VerifyAsync accepts a tag signed under any key version still inside the provider’s rotation window, so a rolling key rotation never invalidates in-flight tags:

  • Versioned providers (HashiCorp, GCP, Azure HSM) use native semantics — HashiCorp’s min_decryption_version, GCP/Azure’s enabled-version state. Disable or destroy an old version and verification against it stops.
  • AWS KMS does not version an HMAC key in place, so rolling rotation uses a Current + Previous alias pair. Both VerifyMac calls are always issued (constant-time fallback) so the grace window doesn’t leak through a timing oracle.
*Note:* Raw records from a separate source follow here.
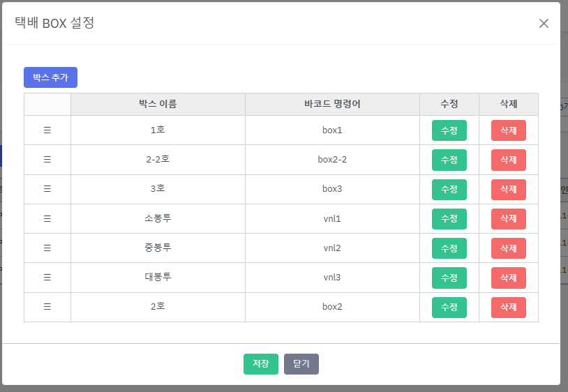
Task: Delete the 2호 box2 row
Action: coord(509,307)
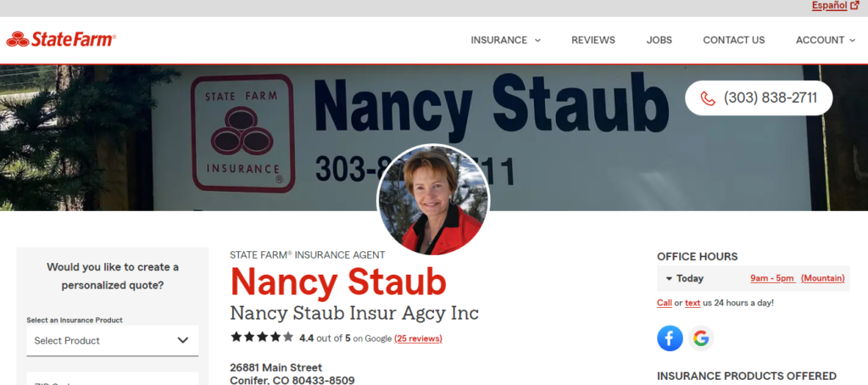Click the external link icon beside Español

click(854, 6)
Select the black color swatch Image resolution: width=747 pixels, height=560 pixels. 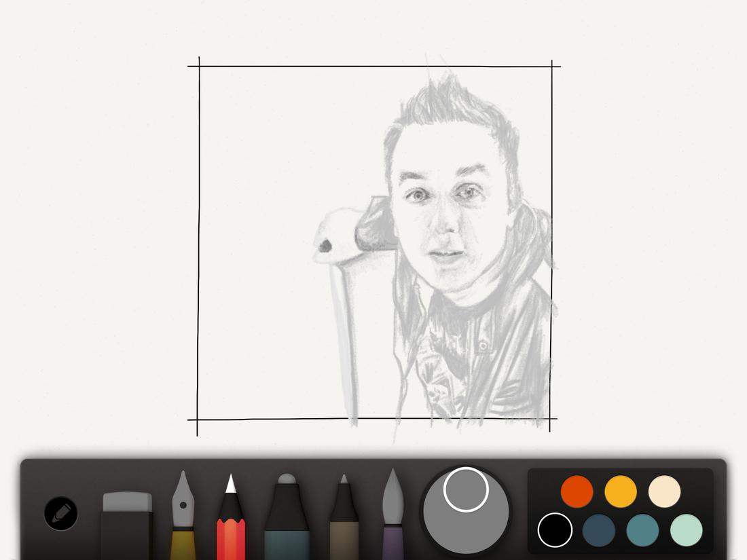tap(555, 531)
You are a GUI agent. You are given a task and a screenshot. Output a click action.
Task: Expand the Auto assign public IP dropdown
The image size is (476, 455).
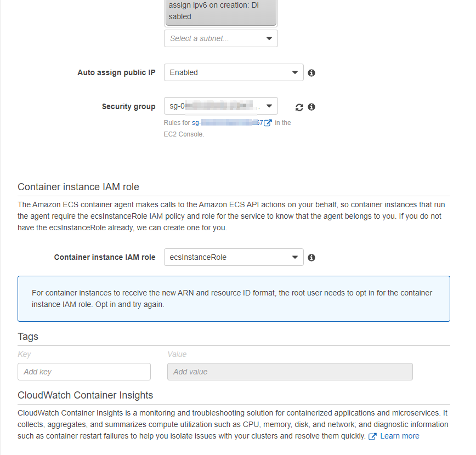pyautogui.click(x=234, y=72)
Provision the MAC key with a 90-day auto-rotation period — ISO 27001 A.10.1.2:

Terminal window
vault write -f transit/keys/granit-privacy-export-fragment-hmac \
type=hmac \
auto_rotate_period=2160h # 90 days

App policy needs update on transit/hmac/<key> and transit/verify/<key>.
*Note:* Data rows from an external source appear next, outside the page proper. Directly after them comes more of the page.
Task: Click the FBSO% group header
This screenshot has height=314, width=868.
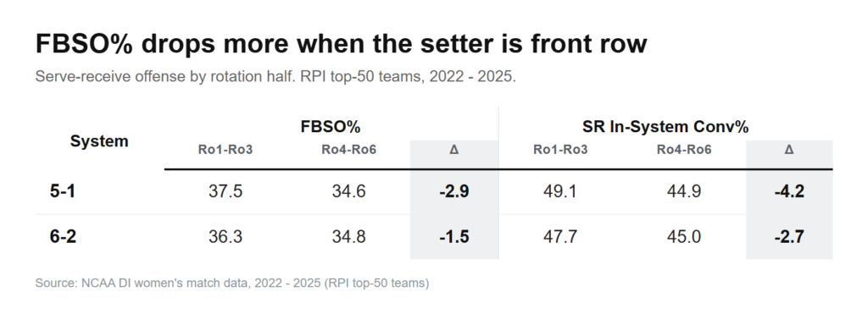Action: [x=331, y=127]
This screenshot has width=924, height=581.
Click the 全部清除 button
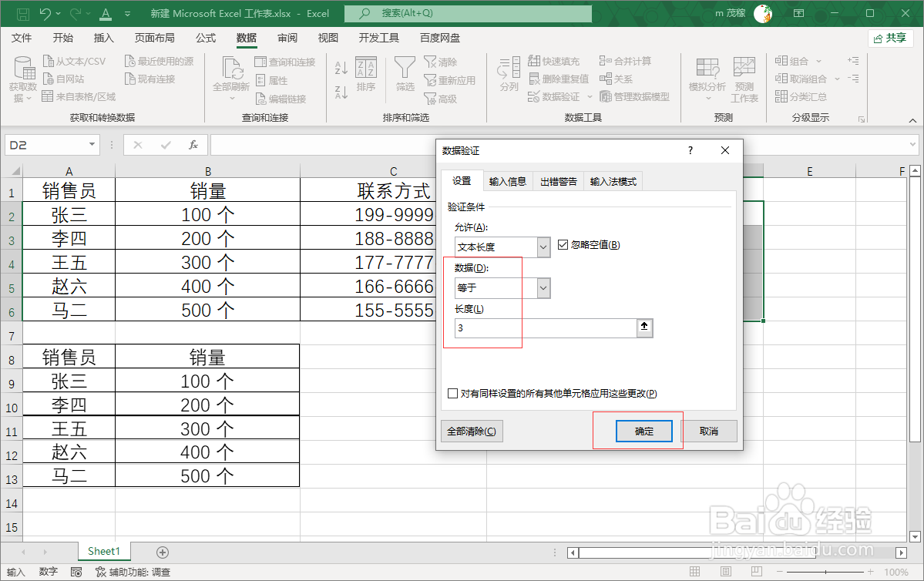471,431
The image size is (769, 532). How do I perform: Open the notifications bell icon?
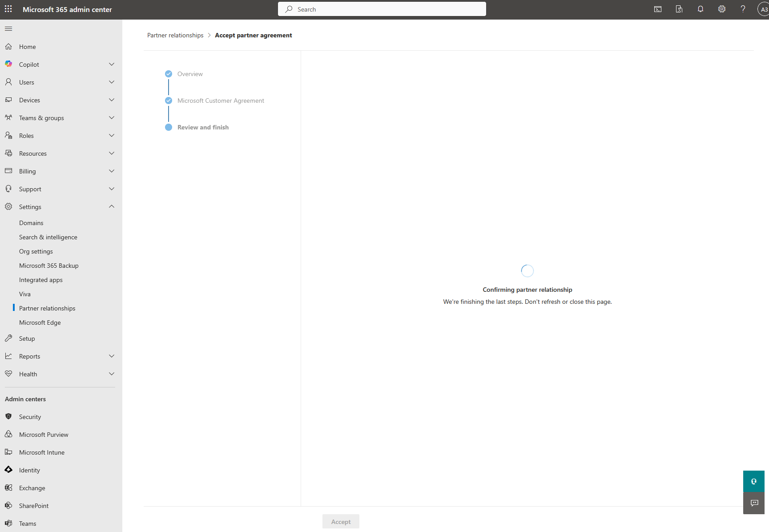coord(701,9)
SecretBackedMacService — portable fallback

Section titled “SecretBackedMacService — portable fallback”

When the underlying provider exposes no native HMAC primitive — Azure Key Vault Standard tier, or a cost-constrained host — register the portable fallback shipped in Granit.Vault. It pulls a 32-byte key from any registered ISecretStore and computes the HMAC locally.

services.AddGranitSecretBackedMacService(o =>
{
o.CurrentSecretName = "granit/mac/current";
o.PreviousSecretName = "granit/mac/previous"; // optional — rolling rotation
o.RefreshInterval = TimeSpan.FromMinutes(5);
});
{
"Vault": {
"SecretBackedMac": {
"CurrentSecretName": "granit/mac/current",
"PreviousSecretName": "granit/mac/previous",
"RefreshInterval": "00:05:00"
}
}
}

| Option | Default | Description | | ------ | ------- | ----------- | | CurrentSecretName | — | Secret holding the current key (base64, exactly 32 bytes decoded). Required. | | PreviousSecretName | null | Previous key for rolling-window verification. Optional but recommended. | | RefreshInterval | 00:05:00 | How often a background service re-reads the secrets from the vault. |

A startup refresh warms the cache so the first MacAsync call doesn’t pay the round-trip; periodic refreshes keep the previously cached keys if the vault is briefly unreachable.